There’s so much to digest at the end of Screaming Meemies. Mike Flanagan deserves a lot of credit for his work on Hill House. On the one hand, he has woven a very intricately layered story. Will every detail or ghost be explained? Maybe not. But Flanagan has connected dangling plot bits across time periods and multiple character arcs. In addition, he has crafted a series that works as both a ghost story and a brutal look at family trauma and mental illness.

Aside from Olivia’s tragic arc, Screaming Meemies offers a huge serving of possible story hints to decipher. Those black speckled marking that we saw previously on the bottom of the vanity and Shirley’s broken model home?
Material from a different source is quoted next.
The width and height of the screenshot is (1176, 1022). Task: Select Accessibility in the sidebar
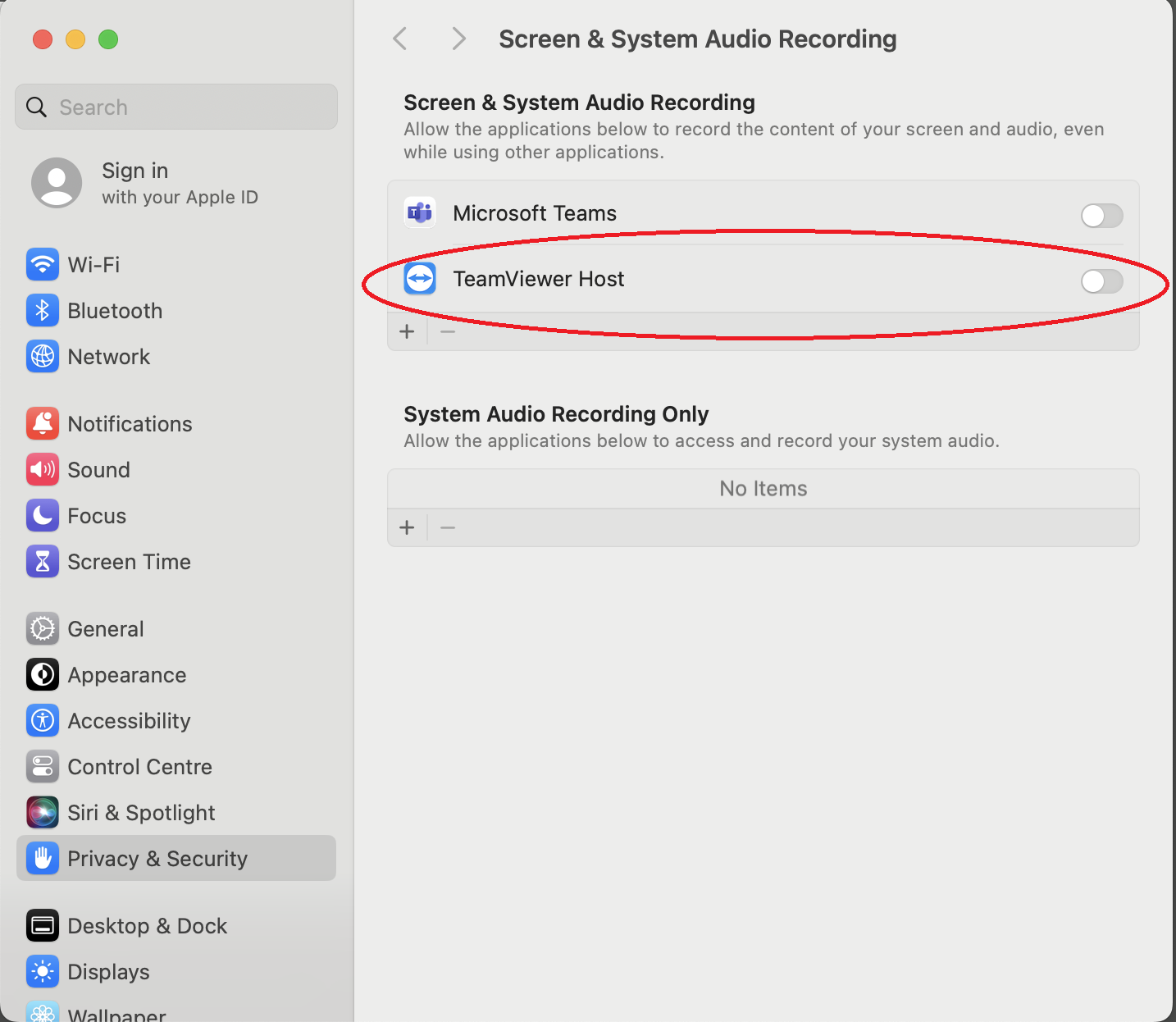pos(129,720)
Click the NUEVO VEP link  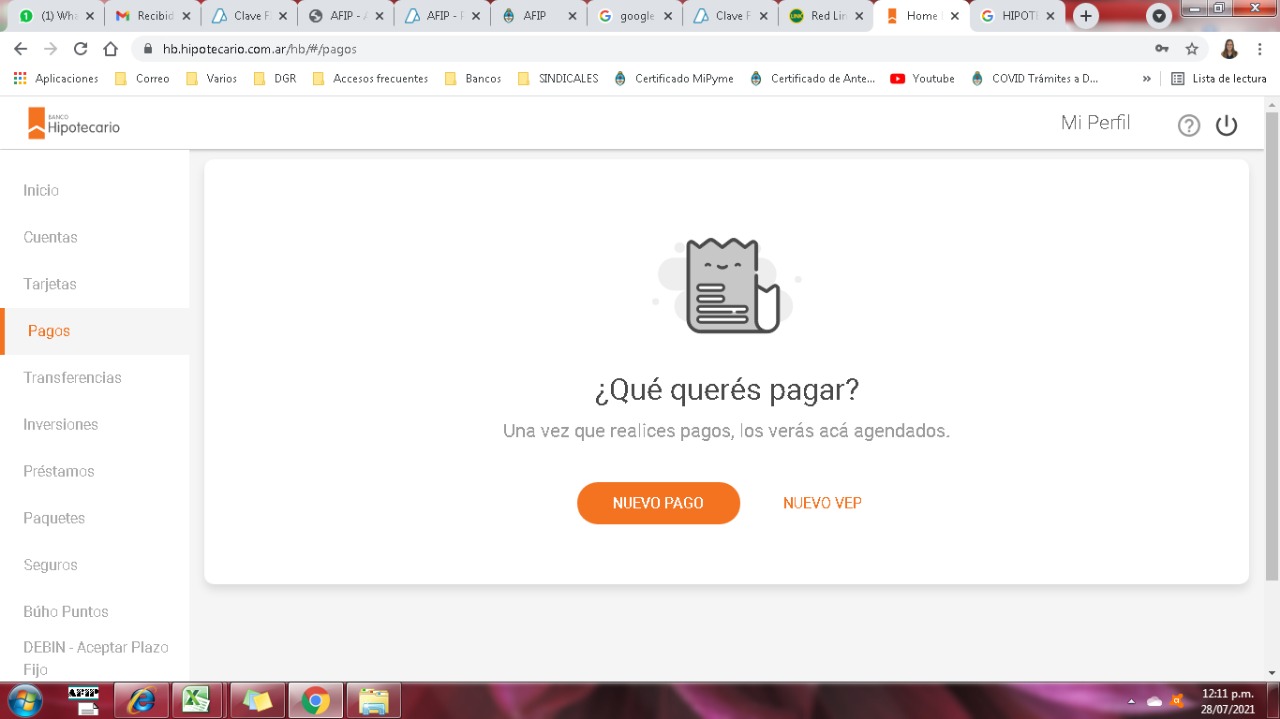tap(822, 503)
There’s a very quick moment where Hugh finds similar black markings along the re-finished basement wall again. He can’t believe that mould could come back that quickly. But is it mould? Or is it some trace left behind by ghostly apparitions? And surprise, surprise. Flanagan pulls the carpet out from under us. Luke’s imaginary friend, Abigail, isn’t so imaginary. But who is she? My money is on Abigail being the Dudley’s daughter.

If Screaming Meemies wasn’t sad enough, Flanagan twists the knife in the final minutes. The episode ends with the Crain family walking into Hill House for the first time, filled with hope and joy. As the kids run up the stairs, Olivia hangs back and tell Hugh, “You guys go on without me.” Hugh smiles at her and says, “How could we?” Thank, Mike Flanagan.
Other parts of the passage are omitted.